### TASK DESCRIPTION
Pull every line with "computer" from the data below and copy it.

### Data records
■ ■ ■ ■ ■

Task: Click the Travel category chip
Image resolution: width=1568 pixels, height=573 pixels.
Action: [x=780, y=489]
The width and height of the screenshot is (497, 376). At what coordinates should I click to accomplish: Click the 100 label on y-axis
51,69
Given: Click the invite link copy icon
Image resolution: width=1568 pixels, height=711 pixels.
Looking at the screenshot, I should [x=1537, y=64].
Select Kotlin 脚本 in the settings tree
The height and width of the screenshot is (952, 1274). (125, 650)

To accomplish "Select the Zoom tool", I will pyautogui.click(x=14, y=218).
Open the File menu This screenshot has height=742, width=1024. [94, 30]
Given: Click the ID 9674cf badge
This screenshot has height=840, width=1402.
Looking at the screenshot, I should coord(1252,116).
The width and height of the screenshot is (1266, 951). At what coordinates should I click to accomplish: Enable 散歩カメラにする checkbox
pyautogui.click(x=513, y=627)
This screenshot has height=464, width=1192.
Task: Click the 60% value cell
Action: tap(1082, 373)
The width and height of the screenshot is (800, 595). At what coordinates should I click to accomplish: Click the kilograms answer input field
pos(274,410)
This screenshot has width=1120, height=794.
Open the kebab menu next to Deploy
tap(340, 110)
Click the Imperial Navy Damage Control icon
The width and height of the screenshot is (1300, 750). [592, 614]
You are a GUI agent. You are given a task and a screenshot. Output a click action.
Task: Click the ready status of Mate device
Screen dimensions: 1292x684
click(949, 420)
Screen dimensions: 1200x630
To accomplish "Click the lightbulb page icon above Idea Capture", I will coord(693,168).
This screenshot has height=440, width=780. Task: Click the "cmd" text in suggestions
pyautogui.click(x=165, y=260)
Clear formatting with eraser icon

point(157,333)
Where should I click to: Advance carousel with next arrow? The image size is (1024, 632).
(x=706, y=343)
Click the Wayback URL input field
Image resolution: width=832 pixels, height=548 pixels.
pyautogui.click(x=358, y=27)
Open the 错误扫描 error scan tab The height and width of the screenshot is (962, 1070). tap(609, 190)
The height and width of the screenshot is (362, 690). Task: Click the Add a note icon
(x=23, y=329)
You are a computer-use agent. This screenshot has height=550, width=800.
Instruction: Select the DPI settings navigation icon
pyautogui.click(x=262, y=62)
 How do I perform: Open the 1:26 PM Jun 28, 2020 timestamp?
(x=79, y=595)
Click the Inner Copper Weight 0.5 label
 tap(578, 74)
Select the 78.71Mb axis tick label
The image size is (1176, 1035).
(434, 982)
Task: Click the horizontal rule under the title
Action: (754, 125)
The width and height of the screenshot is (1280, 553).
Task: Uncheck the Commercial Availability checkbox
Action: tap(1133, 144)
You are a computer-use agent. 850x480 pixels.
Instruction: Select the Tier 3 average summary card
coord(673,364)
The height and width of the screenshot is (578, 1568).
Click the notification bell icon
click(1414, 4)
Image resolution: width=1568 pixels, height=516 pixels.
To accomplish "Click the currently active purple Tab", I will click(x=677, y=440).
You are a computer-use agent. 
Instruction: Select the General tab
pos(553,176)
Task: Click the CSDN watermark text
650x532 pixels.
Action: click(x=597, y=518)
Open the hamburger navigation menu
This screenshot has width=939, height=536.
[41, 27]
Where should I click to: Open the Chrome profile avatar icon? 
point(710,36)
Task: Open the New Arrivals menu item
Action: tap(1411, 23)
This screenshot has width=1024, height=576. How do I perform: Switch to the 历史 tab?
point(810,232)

■ ■ ■ ■ ■

### THE ANSWER
You are a computer-use agent. This screenshot has height=550, width=800.
You are a computer-use agent. 850x480 pixels.
You are a computer-use agent. 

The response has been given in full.